At 11:03 AM 6/26/2004, Thomas D. Cox, Jr. wrote:
---------- Original Message ----------------------------------
From: theREALmxyzptlk <[EMAIL PROTECTED]>

>this reminds me of Florida's
>(and others) paradigm of "Cultural Creatives"

havent read the article yet, but if youre talking about richard
florida formerly of CMU, he was on my personal hit list for the
longest time. i kept hoping to see him around the city so i could
offer him to engage in fisticuffs with me because he's such an
idiot. argh. im glad he moved away.

tom


:-) I got into a bit of a debate with someone online over his thesis - my opposite was an education major who could do nothing except spout statistics and what they "prove". Being more in the Philosophy/English camp, I'm always suspicious of statistics and how they are compiled/used. Anyway he was all about Florida's book, which I grabbed just out of curiosity. Having been steeped in the likes of Foucault for the past few years, I can but wince at Florida's naivete (imo) concerning the choices people make. Of course my wincing has a lot to do with my own biases, but I keep feeling the ghost of the mythic "Amercian Dream" here - all of that "you can do anything if you try"/"self made man/woman" by-the-bootstraps pulling opportunism cropping up in it. Conversely, some people DO succeed and some people DO make a difference, as Kelli demonstrates. I just don't happen to think all of the people he calls "cultural creatives" are culturally creative, nor do I think that where people wind up in life always has much to do with what they choose. Additionally - as someone who has worked on an assembly line for the past 28 years - his notion of the "changing world on the factory floor" is sheer, oblivious nonsense. He seems to think that big corporations like GM are changing the way they view the hourly workers and now truly value their input. From my perspective (and I work once a week representing the hourly workers in the Suggestion dept - that arm which represents the "new paradigm of valuing employee input"), what has changed is that GM understands the need to make its hourly employees THINK that their input is valued. You can call my windows dirty, but the dirt on them is from the factory floor. I won't say nothing has changed since 1976 (aside from all those jobs going overseas) with regard to the above scenario, but I can say with authority that Florida is talking from the wrong orifice when it comes to this. That alone makes me suspect his statistics. You know what they say : figures can't lie, but liars can figure. My apologies in advance to all the numbers-crunchers among us.

--- Exercise instructions ---
Pull out the passage of the email about Richard Florida's "cultural creatives" thesis from "At 11:03 AM" to "he moved away.", copying it word for word.

--- Provided material ---

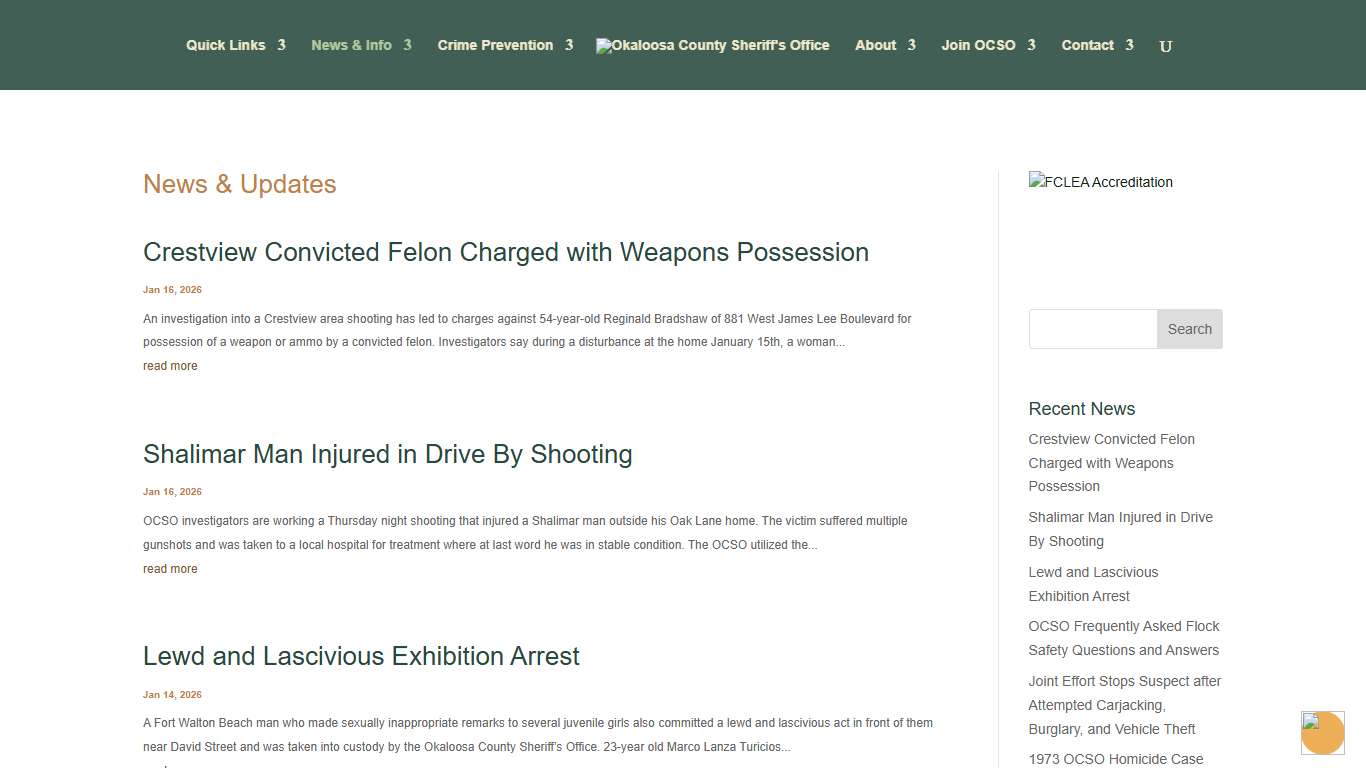
Task: Click the Flock Safety Questions and Answers link
Action: pyautogui.click(x=1124, y=638)
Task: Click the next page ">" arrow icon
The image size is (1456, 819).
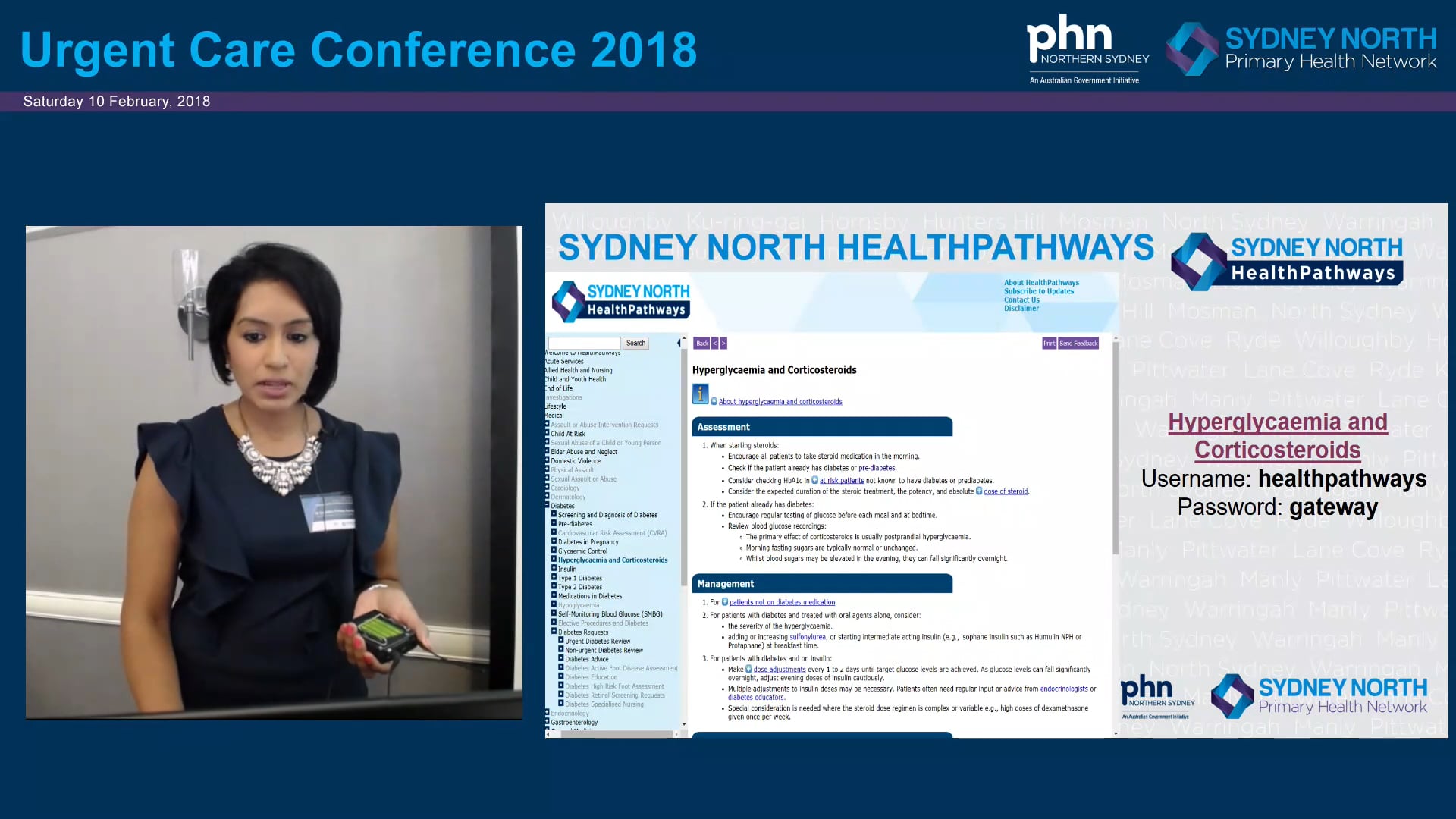Action: tap(723, 343)
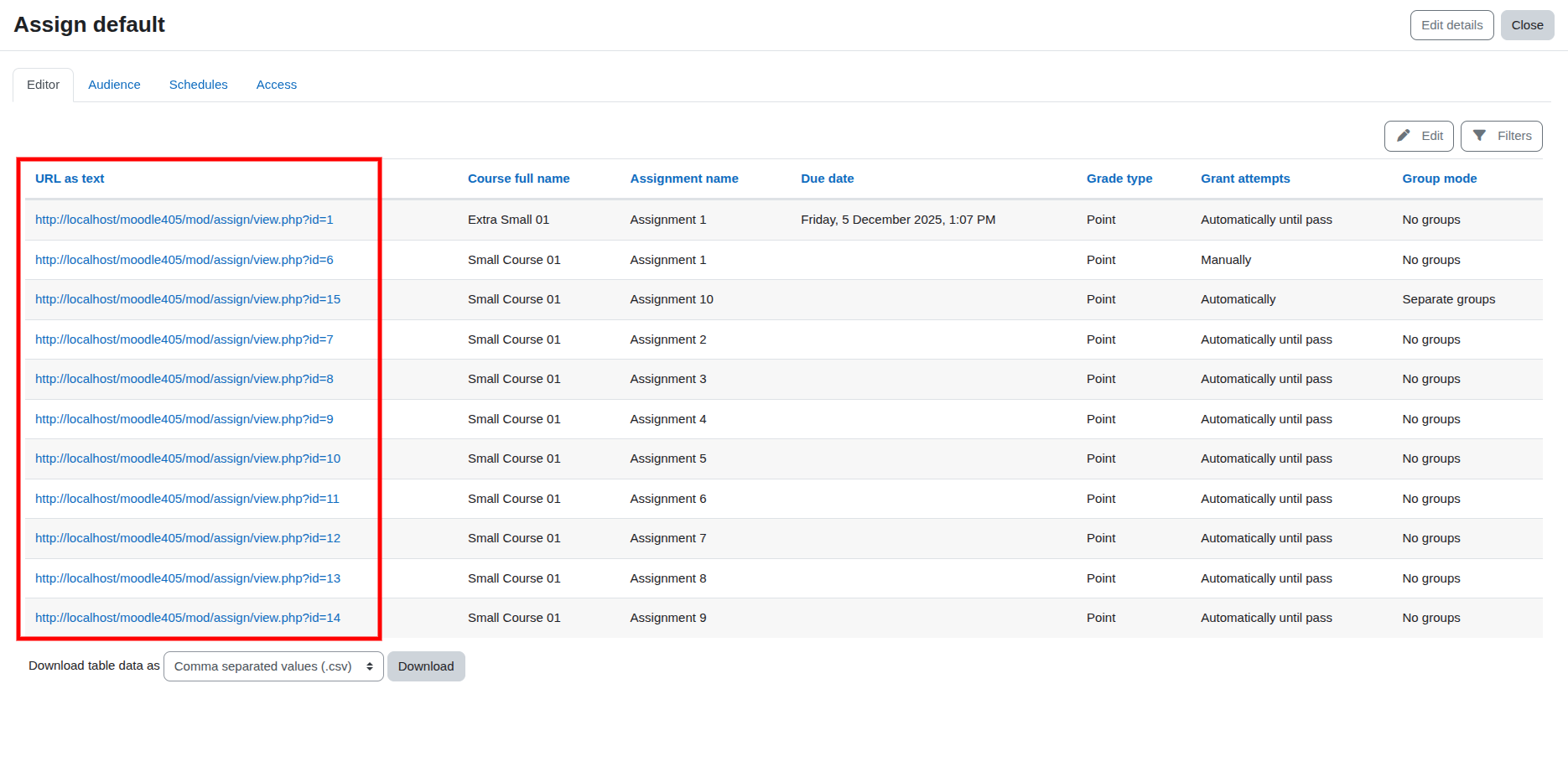Viewport: 1568px width, 777px height.
Task: Open the assignment URL with id=15
Action: 188,299
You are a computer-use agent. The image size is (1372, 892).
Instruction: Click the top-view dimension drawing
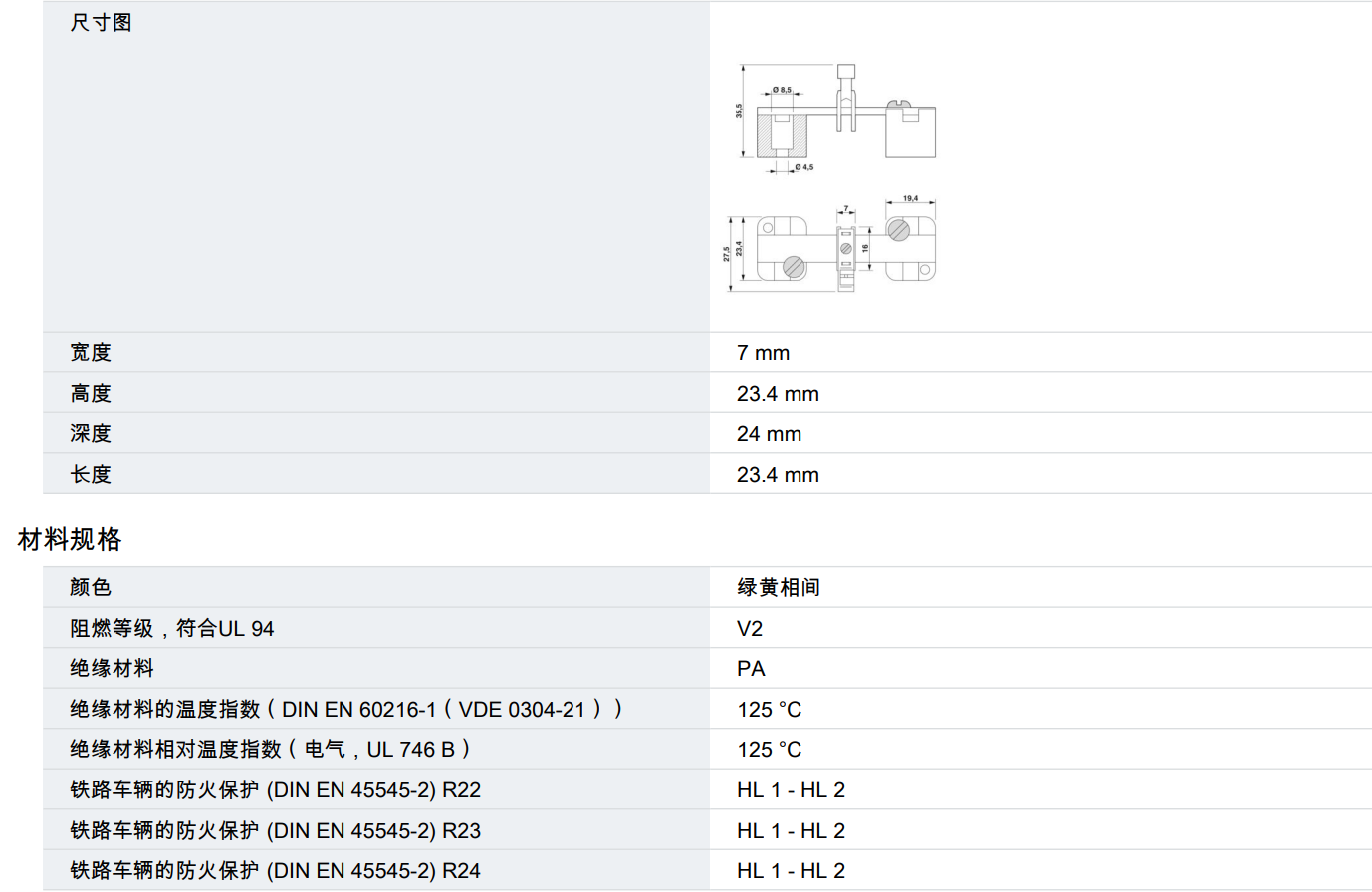832,245
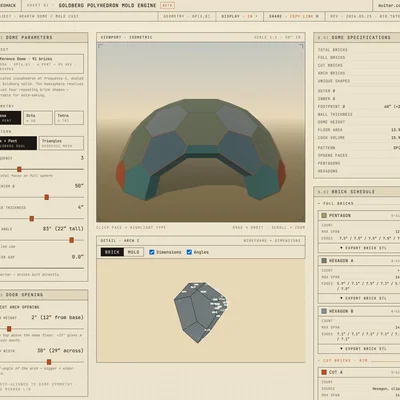Click the orange Cut A swatch icon
The image size is (400, 400).
[324, 372]
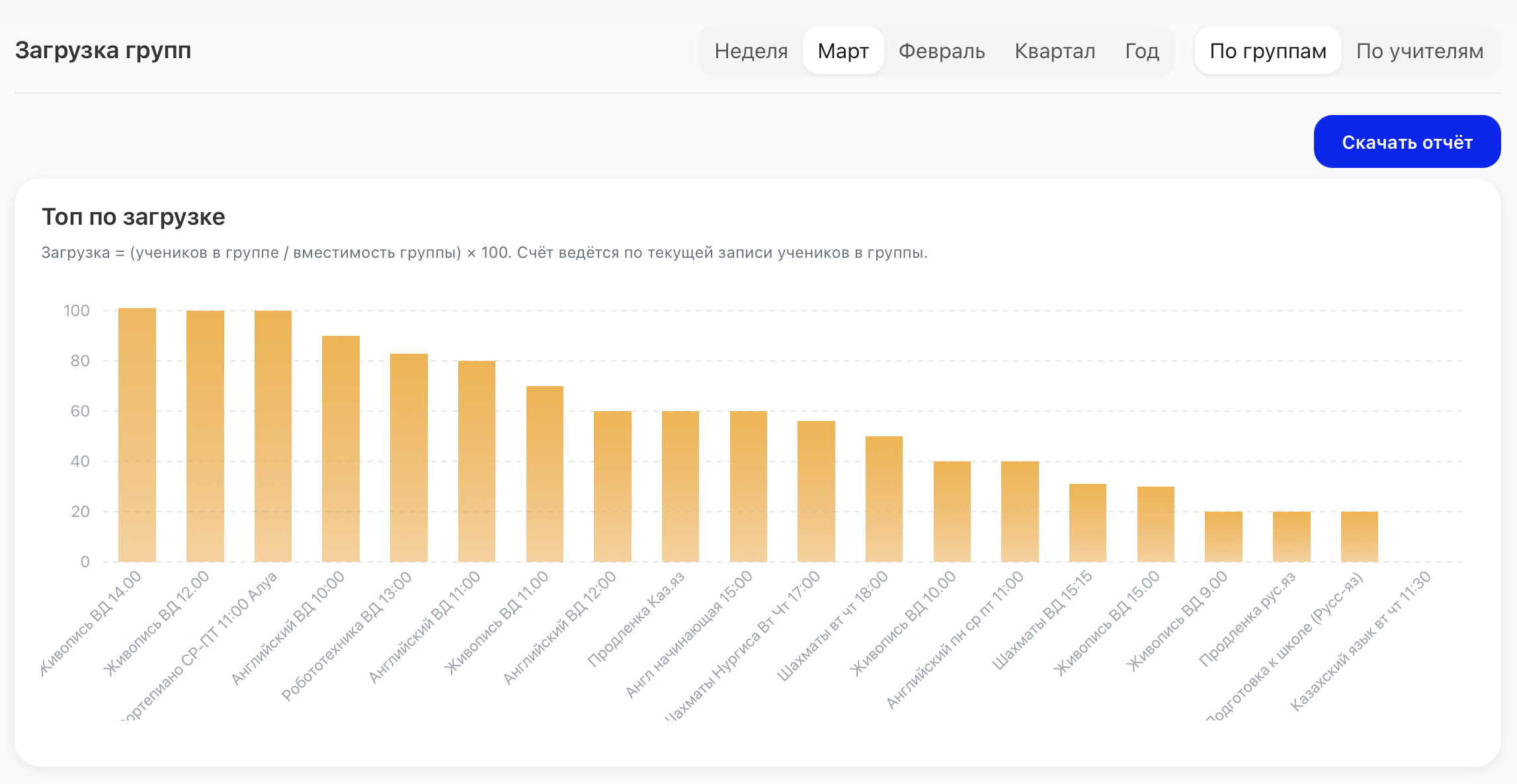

--- Solved exercise ---
At 11:03 AM 6/26/2004, Thomas D. Cox, Jr. wrote:
---------- Original Message ----------------------------------
From: theREALmxyzptlk <[EMAIL PROTECTED]>

>this reminds me of Florida's
>(and others) paradigm of "Cultural Creatives"

havent read the article yet, but if youre talking about richard
florida formerly of CMU, he was on my personal hit list for the
longest time. i kept hoping to see him around the city so i could
offer him to engage in fisticuffs with me because he's such an
idiot. argh. im glad he moved away.